I'm two classes away from an MS in Criminology, and all research and precedence I have seen thus far predisposes me to careful optimism. Except in the case of some mental health law.

Now that said, we've been looking at landmark cases more than extremely recent decisions, but with the precedence established regarding DNA testing, they will have a hard time justifying an overturn of that decision. This is one of the few areas where I have no concerns about a reversal. Limitations perhaps, but I sincerely doubt the right will be altogether restricted.
SaintB
13-11-2008, 01:16
There is no reason in my mind why a convict may not use DNA evidence to prove his or her innocent. There have been plenty of cases of it already, and in some situations I have heard of convicted felons getting new witnesses to support their innocence.
SaintB
13-11-2008, 01:23
Given that SCOTUS has agreed to hear the appeal of the Ninth Circuit's decision, what do you think the likelihood is that the Supreme Court will overrule the Ninth Circuit and/or hold there is no right to post-conviction DNA testing?

Thats a toughy... depends on a lot of things. I think if the Supreme Court Justices decide to be close minded thugs like a lot of times, than no.
Sudova
13-11-2008, 08:51
Thats a toughy... depends on a lot of things. I think if the Supreme Court Justices decide to be close minded thugs like a lot of times, than no.

I think it depends on whether they feel like being the Heller court, or the Kelo court. A "Heller" court would say that absolutely, any new finding of exculpatory evidence should be allowed-even encouraged, based on the concepts of Due Process.

A Kelo court would rule against the idea, or severely limit it to make it impractical, on the idea that it's the State's right to convict and imprison whomever it wants by whatever means it wishes so long as the proper form is followed initially.

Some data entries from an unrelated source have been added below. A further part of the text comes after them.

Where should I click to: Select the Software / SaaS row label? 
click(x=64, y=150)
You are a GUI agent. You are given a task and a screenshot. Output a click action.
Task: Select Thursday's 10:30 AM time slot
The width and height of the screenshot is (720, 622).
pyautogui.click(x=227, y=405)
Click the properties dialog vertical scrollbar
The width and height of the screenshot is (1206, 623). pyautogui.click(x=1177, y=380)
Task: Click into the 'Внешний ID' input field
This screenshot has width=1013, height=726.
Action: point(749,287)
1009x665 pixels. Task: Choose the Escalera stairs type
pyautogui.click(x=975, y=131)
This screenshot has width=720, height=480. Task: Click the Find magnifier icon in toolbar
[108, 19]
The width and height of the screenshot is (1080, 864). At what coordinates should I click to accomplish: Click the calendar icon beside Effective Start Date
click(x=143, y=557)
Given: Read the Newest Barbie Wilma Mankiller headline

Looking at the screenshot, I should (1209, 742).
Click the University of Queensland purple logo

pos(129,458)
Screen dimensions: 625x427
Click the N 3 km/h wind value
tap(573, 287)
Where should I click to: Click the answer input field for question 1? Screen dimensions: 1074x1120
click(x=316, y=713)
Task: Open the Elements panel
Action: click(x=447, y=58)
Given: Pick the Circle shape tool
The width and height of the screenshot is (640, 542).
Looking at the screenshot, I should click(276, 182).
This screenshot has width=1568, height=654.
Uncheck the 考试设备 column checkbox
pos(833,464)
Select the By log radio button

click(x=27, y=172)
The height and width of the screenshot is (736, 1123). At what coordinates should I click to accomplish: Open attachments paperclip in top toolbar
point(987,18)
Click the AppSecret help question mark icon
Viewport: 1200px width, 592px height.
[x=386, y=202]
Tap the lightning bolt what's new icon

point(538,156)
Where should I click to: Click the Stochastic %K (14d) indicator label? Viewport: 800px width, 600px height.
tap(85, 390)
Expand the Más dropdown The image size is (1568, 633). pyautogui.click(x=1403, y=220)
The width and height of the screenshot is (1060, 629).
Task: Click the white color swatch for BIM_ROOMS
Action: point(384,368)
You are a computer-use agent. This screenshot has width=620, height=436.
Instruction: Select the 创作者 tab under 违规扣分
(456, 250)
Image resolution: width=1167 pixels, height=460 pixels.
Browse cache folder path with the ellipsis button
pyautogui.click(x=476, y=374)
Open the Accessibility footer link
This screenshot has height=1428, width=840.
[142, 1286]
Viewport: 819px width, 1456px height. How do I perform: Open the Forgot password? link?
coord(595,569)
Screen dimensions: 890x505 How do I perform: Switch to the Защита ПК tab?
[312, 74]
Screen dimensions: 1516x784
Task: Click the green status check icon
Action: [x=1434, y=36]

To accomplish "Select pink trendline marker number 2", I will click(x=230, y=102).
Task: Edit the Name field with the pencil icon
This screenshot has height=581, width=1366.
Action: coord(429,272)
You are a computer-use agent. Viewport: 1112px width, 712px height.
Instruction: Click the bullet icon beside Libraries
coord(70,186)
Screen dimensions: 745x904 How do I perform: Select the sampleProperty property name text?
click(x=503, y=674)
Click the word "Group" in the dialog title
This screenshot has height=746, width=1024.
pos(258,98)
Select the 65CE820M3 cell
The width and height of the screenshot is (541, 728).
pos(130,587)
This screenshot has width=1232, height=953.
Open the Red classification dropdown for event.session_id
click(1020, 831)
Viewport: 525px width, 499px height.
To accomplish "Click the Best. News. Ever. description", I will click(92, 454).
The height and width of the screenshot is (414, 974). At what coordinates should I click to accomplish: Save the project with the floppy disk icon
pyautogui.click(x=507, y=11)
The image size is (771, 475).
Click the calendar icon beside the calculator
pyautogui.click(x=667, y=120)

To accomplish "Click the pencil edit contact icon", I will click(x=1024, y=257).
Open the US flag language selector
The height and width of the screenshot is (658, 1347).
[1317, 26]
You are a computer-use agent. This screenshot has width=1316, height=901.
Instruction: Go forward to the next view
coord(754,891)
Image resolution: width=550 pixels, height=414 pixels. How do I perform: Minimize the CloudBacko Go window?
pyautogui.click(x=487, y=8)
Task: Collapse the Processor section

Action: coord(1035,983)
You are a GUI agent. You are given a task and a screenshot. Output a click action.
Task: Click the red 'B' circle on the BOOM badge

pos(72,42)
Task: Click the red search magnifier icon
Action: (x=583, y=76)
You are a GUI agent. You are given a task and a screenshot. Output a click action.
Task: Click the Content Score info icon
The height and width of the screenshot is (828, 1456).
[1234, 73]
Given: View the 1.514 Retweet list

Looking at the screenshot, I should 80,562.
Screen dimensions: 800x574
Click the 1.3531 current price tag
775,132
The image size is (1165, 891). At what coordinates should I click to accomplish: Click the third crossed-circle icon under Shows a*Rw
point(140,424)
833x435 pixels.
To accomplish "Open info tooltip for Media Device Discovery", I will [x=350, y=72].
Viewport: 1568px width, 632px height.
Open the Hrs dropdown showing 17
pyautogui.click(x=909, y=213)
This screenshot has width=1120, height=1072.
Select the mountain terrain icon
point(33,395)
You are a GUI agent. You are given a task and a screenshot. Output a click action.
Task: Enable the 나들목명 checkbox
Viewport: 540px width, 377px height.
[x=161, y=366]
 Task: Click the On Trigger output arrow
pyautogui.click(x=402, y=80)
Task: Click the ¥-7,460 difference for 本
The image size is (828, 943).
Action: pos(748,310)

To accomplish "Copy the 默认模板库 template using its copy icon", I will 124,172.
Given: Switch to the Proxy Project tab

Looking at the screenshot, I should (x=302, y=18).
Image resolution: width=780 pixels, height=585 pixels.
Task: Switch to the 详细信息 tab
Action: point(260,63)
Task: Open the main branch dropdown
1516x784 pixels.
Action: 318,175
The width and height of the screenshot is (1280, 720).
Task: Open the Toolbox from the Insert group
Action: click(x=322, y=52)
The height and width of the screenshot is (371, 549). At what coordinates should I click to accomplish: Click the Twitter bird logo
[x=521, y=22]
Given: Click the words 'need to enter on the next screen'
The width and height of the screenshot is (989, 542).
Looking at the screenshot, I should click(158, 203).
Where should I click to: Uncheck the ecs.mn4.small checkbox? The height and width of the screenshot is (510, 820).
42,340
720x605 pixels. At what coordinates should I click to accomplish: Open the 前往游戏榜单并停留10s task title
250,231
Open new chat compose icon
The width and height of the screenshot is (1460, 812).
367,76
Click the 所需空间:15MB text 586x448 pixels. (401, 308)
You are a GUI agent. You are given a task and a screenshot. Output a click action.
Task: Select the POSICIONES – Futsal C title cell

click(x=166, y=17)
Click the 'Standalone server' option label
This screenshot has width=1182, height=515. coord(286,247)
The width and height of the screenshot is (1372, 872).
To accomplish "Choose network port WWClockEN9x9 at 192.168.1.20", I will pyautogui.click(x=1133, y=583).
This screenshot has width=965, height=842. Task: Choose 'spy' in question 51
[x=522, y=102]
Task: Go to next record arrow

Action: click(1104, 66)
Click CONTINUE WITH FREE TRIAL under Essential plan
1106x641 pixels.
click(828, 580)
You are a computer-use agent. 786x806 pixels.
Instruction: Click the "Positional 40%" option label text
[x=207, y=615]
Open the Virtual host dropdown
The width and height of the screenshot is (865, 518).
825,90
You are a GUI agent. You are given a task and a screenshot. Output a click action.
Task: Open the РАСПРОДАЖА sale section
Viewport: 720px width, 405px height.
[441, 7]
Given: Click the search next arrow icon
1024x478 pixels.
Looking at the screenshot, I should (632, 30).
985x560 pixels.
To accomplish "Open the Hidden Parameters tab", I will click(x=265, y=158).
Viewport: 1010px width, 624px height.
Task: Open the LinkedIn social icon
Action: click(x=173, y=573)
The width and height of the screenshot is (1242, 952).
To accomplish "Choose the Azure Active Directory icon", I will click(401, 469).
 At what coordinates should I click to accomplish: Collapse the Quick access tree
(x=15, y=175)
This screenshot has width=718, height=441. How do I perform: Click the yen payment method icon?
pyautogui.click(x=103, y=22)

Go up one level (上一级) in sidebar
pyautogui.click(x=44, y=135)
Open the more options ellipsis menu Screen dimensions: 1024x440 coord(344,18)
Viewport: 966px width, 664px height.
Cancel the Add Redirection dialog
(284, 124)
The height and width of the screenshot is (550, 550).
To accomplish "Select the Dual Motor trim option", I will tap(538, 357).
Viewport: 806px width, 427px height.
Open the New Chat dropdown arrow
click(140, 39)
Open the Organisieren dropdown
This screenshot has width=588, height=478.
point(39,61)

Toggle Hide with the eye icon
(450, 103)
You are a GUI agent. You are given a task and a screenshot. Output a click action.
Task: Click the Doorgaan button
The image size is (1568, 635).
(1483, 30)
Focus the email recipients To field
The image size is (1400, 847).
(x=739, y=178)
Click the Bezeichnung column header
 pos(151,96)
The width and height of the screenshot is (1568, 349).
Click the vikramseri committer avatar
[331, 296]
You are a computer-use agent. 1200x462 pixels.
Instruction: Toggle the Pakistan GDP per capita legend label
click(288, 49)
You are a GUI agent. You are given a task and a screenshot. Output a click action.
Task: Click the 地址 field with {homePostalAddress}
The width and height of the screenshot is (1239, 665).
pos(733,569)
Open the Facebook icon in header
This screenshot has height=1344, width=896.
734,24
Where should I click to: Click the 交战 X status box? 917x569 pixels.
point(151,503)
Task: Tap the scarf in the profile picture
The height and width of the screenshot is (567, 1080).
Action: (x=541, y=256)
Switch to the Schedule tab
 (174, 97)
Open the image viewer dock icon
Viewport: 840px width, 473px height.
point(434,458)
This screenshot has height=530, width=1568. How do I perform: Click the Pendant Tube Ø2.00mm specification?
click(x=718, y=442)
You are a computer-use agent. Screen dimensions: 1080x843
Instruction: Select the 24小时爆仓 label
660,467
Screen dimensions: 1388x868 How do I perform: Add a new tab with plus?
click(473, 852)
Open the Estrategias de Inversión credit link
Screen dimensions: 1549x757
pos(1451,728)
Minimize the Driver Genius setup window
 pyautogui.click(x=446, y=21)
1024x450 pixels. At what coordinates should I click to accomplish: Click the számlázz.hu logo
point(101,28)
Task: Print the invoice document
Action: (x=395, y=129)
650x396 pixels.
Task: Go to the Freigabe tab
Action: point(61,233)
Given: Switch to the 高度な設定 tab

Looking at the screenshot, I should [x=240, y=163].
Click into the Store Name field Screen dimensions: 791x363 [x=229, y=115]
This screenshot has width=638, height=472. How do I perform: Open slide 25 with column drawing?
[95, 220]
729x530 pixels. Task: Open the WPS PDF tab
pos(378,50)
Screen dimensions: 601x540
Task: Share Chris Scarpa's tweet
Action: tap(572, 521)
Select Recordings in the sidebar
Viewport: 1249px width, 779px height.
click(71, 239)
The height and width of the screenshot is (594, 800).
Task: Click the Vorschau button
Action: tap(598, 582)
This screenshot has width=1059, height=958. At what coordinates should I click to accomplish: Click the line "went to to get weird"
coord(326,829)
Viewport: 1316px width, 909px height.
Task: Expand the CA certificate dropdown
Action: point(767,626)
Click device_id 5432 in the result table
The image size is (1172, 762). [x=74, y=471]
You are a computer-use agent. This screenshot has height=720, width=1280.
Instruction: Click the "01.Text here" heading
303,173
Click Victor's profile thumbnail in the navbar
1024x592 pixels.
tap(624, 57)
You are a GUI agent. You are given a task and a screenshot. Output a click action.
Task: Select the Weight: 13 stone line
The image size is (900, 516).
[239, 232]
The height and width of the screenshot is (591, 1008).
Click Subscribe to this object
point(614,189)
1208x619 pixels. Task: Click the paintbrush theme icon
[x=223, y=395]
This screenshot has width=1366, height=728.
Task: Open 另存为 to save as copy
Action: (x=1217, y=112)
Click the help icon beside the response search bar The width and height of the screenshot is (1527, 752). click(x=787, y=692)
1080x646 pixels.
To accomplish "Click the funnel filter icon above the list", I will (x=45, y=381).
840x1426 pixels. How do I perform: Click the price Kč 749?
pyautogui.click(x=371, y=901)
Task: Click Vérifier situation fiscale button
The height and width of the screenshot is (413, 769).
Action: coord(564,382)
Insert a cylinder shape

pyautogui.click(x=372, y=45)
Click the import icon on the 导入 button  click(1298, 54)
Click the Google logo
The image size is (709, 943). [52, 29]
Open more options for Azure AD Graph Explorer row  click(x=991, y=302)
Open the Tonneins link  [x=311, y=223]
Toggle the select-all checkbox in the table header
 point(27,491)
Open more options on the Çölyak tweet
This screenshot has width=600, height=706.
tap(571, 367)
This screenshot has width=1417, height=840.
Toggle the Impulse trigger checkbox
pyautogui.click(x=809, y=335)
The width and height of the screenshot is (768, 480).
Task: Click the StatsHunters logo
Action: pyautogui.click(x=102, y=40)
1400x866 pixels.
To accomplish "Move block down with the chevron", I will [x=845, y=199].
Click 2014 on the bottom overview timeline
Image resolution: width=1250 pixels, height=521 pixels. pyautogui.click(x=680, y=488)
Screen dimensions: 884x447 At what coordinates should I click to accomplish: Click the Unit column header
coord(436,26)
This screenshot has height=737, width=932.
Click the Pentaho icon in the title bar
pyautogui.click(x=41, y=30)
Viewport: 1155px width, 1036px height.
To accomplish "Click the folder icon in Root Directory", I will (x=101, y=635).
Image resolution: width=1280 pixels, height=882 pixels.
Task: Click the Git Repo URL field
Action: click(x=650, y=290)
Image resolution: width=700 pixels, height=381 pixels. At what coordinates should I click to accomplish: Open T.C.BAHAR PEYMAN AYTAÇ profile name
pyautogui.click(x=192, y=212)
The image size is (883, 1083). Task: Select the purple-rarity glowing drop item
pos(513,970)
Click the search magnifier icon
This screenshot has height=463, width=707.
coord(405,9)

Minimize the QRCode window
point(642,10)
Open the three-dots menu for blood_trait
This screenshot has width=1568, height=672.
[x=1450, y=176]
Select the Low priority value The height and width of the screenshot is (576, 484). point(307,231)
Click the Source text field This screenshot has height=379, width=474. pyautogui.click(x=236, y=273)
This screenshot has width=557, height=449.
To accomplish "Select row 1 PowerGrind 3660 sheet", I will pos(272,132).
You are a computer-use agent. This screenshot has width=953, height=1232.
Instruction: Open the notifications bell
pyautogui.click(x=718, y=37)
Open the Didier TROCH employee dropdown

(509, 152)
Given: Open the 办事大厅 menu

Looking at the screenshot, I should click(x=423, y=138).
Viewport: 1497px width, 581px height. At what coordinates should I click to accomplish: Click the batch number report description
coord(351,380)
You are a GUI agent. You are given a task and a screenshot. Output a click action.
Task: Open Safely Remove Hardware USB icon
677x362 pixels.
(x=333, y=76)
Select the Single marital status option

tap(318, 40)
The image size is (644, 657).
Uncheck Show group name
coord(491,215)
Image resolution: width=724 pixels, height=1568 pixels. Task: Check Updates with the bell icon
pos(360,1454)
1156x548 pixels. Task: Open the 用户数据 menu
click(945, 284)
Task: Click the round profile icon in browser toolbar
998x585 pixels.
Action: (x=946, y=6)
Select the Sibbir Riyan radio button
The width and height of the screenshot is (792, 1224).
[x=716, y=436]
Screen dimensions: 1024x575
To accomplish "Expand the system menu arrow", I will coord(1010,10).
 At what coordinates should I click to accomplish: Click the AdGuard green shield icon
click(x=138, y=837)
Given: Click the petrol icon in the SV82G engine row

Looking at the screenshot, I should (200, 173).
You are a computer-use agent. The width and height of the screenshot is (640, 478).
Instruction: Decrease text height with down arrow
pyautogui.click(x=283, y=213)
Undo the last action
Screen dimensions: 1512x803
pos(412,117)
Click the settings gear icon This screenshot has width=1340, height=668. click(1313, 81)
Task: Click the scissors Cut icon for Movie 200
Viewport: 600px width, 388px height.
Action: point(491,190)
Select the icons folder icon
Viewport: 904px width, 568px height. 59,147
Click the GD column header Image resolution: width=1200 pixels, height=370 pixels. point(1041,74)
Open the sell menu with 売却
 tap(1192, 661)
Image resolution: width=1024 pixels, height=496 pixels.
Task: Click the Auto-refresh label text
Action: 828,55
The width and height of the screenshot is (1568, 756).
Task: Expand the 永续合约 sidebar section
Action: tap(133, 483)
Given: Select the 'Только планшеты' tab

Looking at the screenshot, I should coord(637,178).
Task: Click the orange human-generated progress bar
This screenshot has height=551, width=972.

Note: both decisions came from the same nine justices.
Cameroi
13-11-2008, 09:03
if the op wants us to look at, and consider the implications of precident, without reguard to the cited case, why is the case then being cited?

my lay opinion would be in favor of always admiting additional verifyable evidence.
assuming of course, some could be found to exist, and have signifigant bearing.
Velka Morava
13-11-2008, 14:11
So, what says NSG:


Should a defendant have a constitutional right to acess biological evidence that can be subjected to more advanced testing?
Regardless of whether it is a constitutional right, should states (and the federal government) permit defendants to access evidence even after the defendant is convicted?
Should it matter to either of the above questions the likelihood that the defendant is innocent?




Yes.
Yes.
Yes. How can you asses the likehood of the defendant being innocent if you don't allow him to bring to court new proof of his innocence?